- [Exercise goal] Word for word, restate the entries below, but exclude the images.

- [Screenshot grounding data]
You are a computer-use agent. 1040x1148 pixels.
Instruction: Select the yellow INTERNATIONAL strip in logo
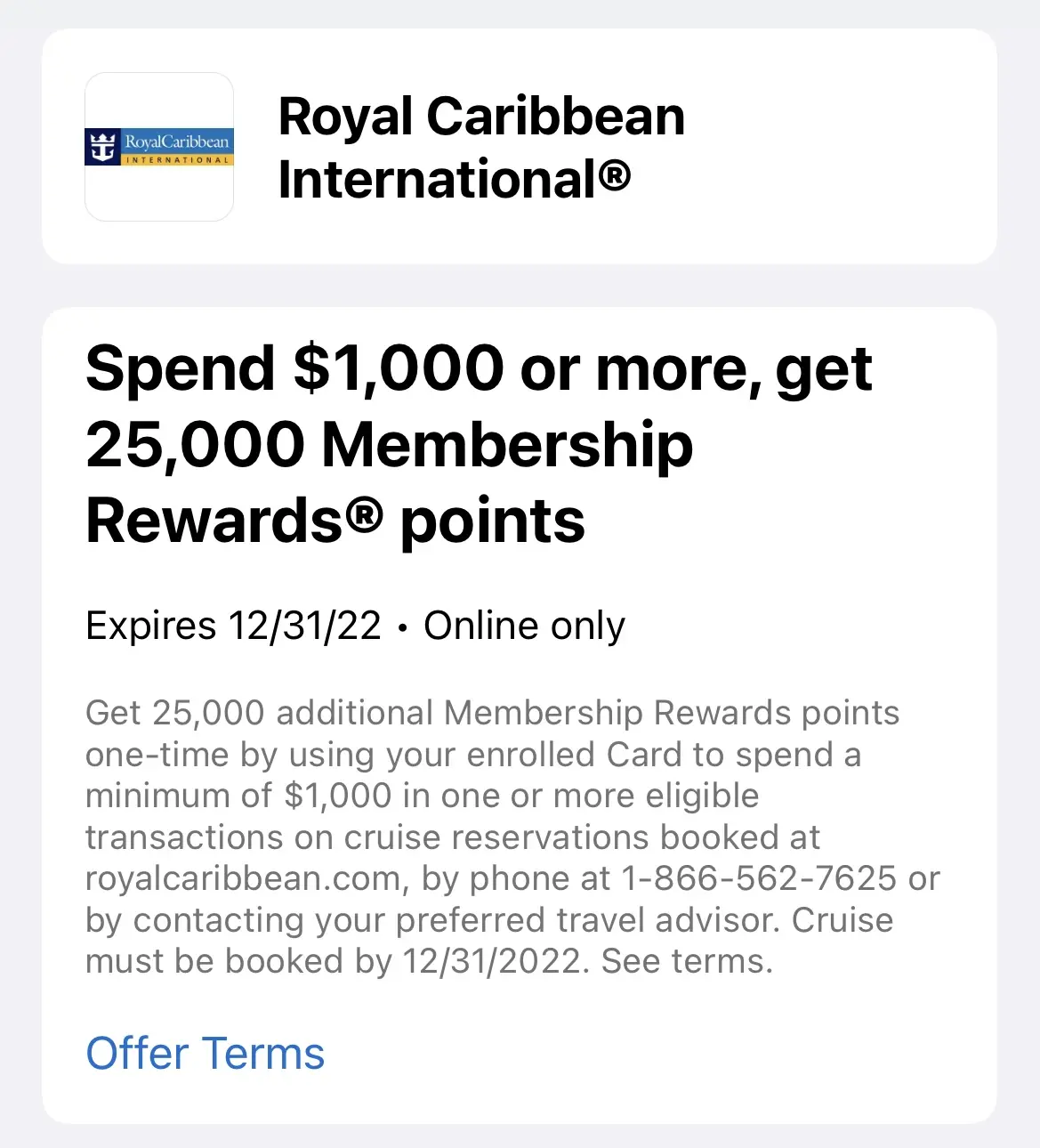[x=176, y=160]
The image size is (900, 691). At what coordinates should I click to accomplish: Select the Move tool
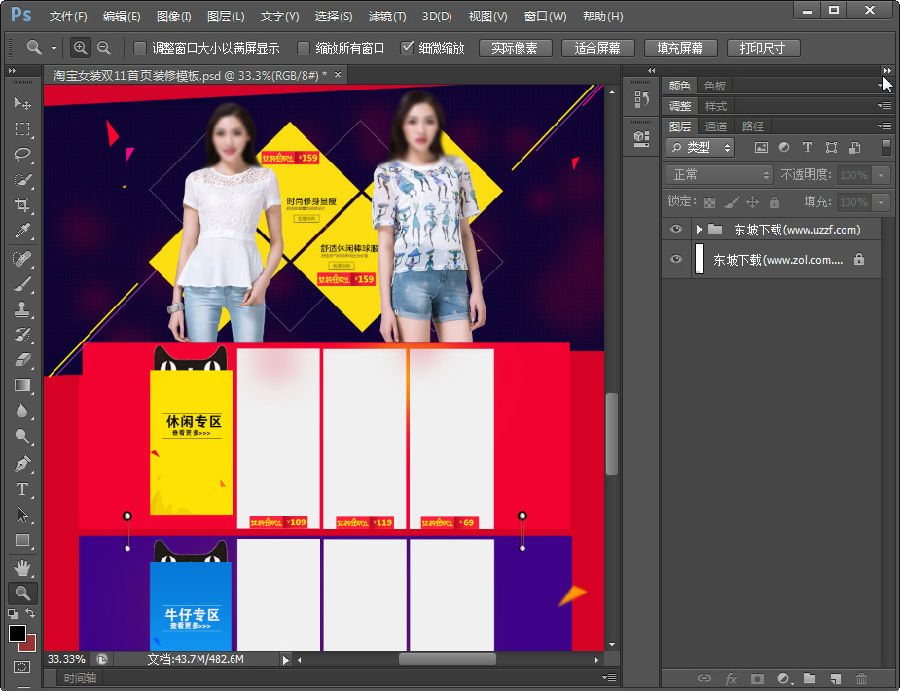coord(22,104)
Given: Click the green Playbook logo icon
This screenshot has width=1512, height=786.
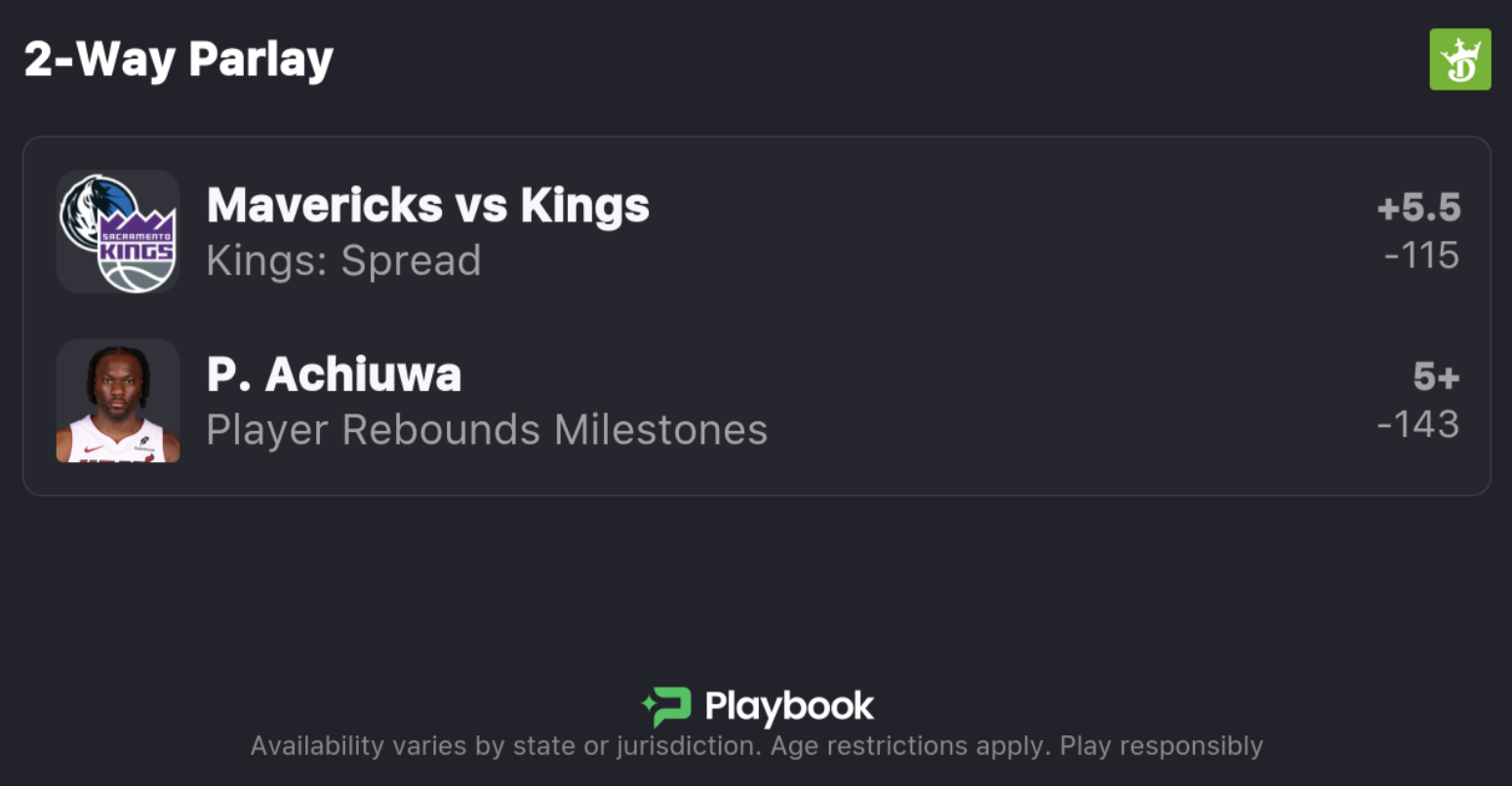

- [Exercise result]
You are a computer-use agent. 1040x1148 pixels.
Instruction: Select the yellow INTERNATIONAL strip in logo
[x=176, y=160]
The image size is (900, 691). At what coordinates should I click to accomplish: Select the Move tool
coord(22,104)
Given: Click the green Playbook logo icon
This screenshot has width=1512, height=786.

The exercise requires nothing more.